I've managed to get a large number of CO2 users to try and use non Excel/CO2 methods in Singapore, they have many successful tanks now with ADA soil, or Flourite etc and the simple weekly or semi absent dosing.


Regards, 
Tom Barr


----------



## rusticitas (Mar 10, 2004)

plantbrain said:


> Getting folks to realize that they do not need high light is one thing, then getting them away from CO2 is another


Sounds like an excellent Barr Report series! 

I would definitely offer to be part of an experimental control group...


----------



## defdac (May 10, 2004)

Here are my low-techs, no CO2, low light, almost no fishfood, a pinch of PMDD once or every other week. The 29-litres tank was placed in a window:

IKEA-vase with IKEA-lamp, a pinch of boiled Hagen peat-fibres under the gravel, extra bicarbonate added each monthly or so wc:
http://www.defblog.se/picture/1638.html

29-litres tank in a window getting direct sunlight, 1,5 inch old pottingsoil, 1,5 inch black 1-2 mm gravel:
http://www.defblog.se/picture/1555.html
http://www.defblog.se/picture/1564.html
(The rotala didn't like the non-CO2-environment as you can se on it's dwarfed new growth, perhaps it would have been better with some bicarbonate as I have very low KH and didn't feed with fishfood = No carbon input)

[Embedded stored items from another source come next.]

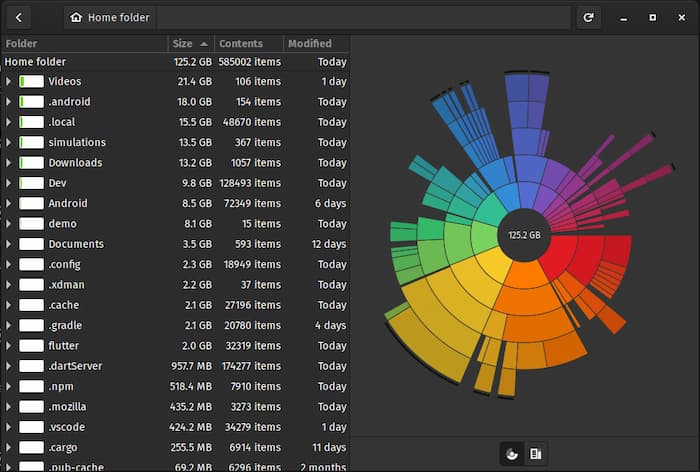Expand the .android folder tree
The width and height of the screenshot is (700, 472).
[x=8, y=102]
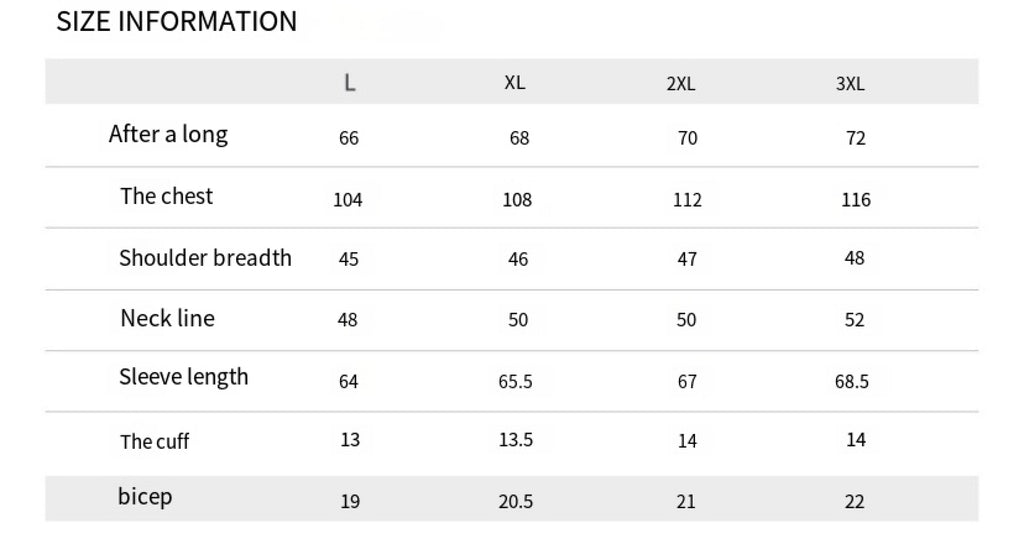1024x544 pixels.
Task: Select the 3XL size column header
Action: tap(850, 84)
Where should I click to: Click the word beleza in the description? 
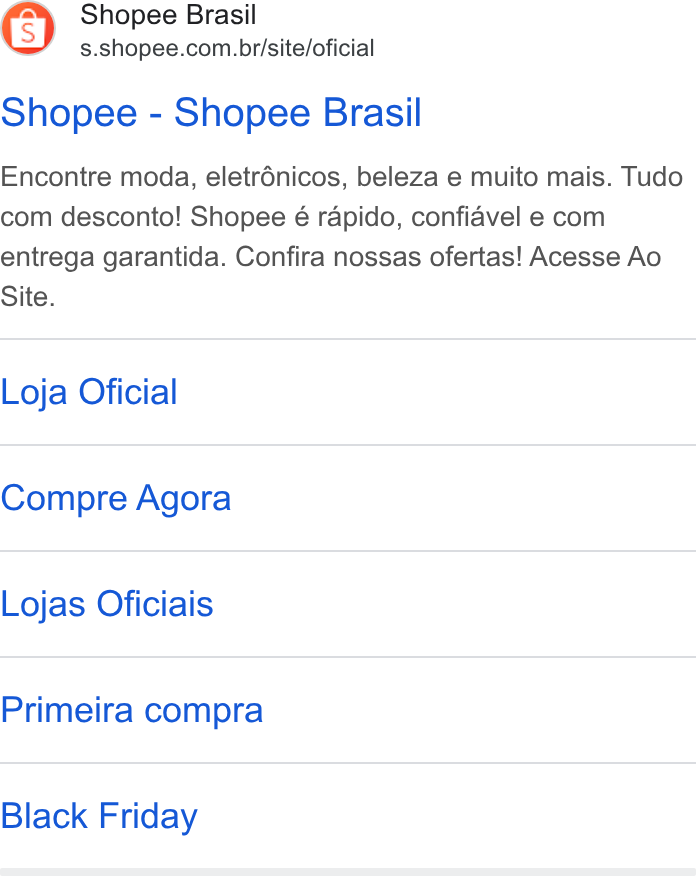pyautogui.click(x=397, y=177)
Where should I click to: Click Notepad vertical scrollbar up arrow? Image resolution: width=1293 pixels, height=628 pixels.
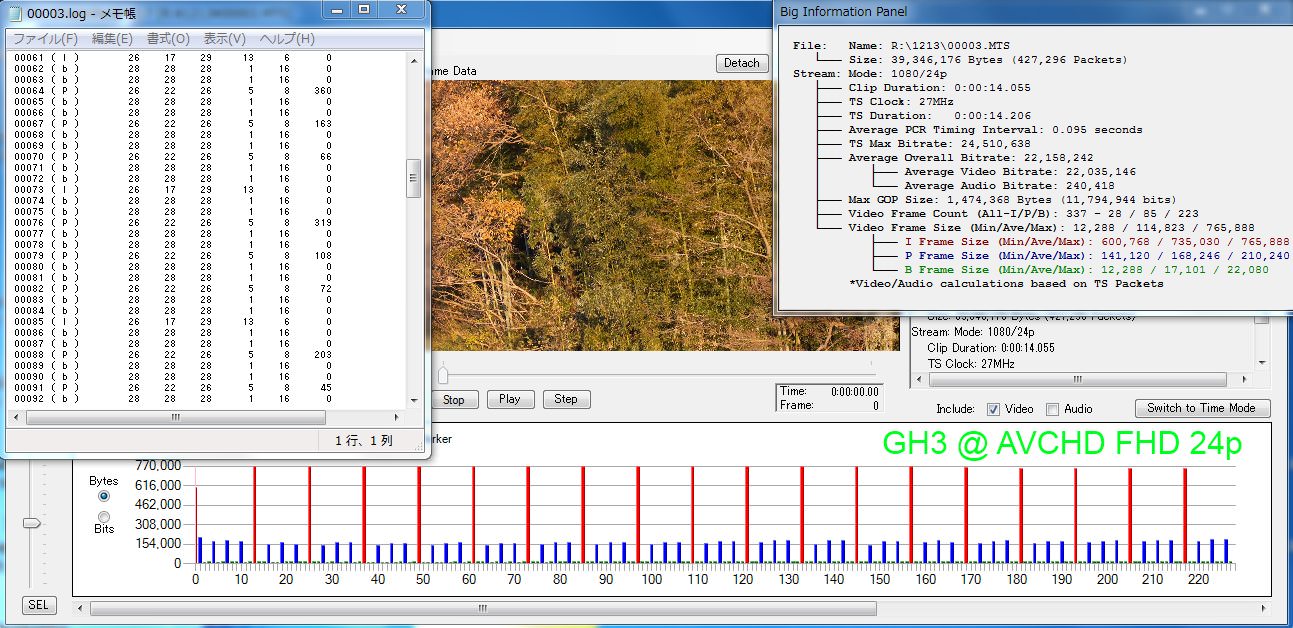[x=414, y=60]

60-litres, 15-watt Aquarelle, 1 inch topsoil, 1 inch Akadama+Plain English lake-gravel:
http://www.defblog.se/picture/1539.html
(Extremely slow growth despite a pinch of PMDD every month or so, but I also almost never fed the poor fish and as I said have very low KH = No carbon input)


----------



## banderbe (Nov 17, 2005)

flagg said:


> You know, it's interesting, I find Amano-esque style tanks unattractive. I mean, no, they are beautiful, but totally artificial looking. I mean, it looks too much like a manicured lawn


Perhaps you should pick up ANW Vol. 1. Amano's early work was anything but manicured.

Also, Chomsky is an idiot.


----------



## defdac (May 10, 2004)

> Amano's early work was anything but manicured.


They were considered very manicured back in the days. They were considered pieces of art not able to function in the long run yada yada..

Today almost every aquascaper are beyond those books and manage to run the aquascapes and have proven they can be under extended periods of time.

I have yet to see a picture of a really nice and tight aquascaped/designed non-CO2-tank. Most looks like a bunch of plants, although there were some pretty non-CO2-tanks in the APC-contest:
http://www.aquaticplantcentral.com/contest/index.php?action=viewall


----------



## DataGuru (Mar 11, 2005)

So what's a crappy plant?


----------



## banderbe (Nov 17, 2005)

defdac said:


> They were considered very manicured back in the days. They were considered pieces of art not able to function in the long run yada yada..
> 
> Today almost every aquascaper are beyond those books and manage to run the aquascapes and have proven they can be under extended periods of time.
> 
> ...


It's funny because I was reading NAW Vol 1 this morning over breakfast and Amano on more than one occassion describes a tank of his as a 'jungle'. But I guess it's all a matter of perspective.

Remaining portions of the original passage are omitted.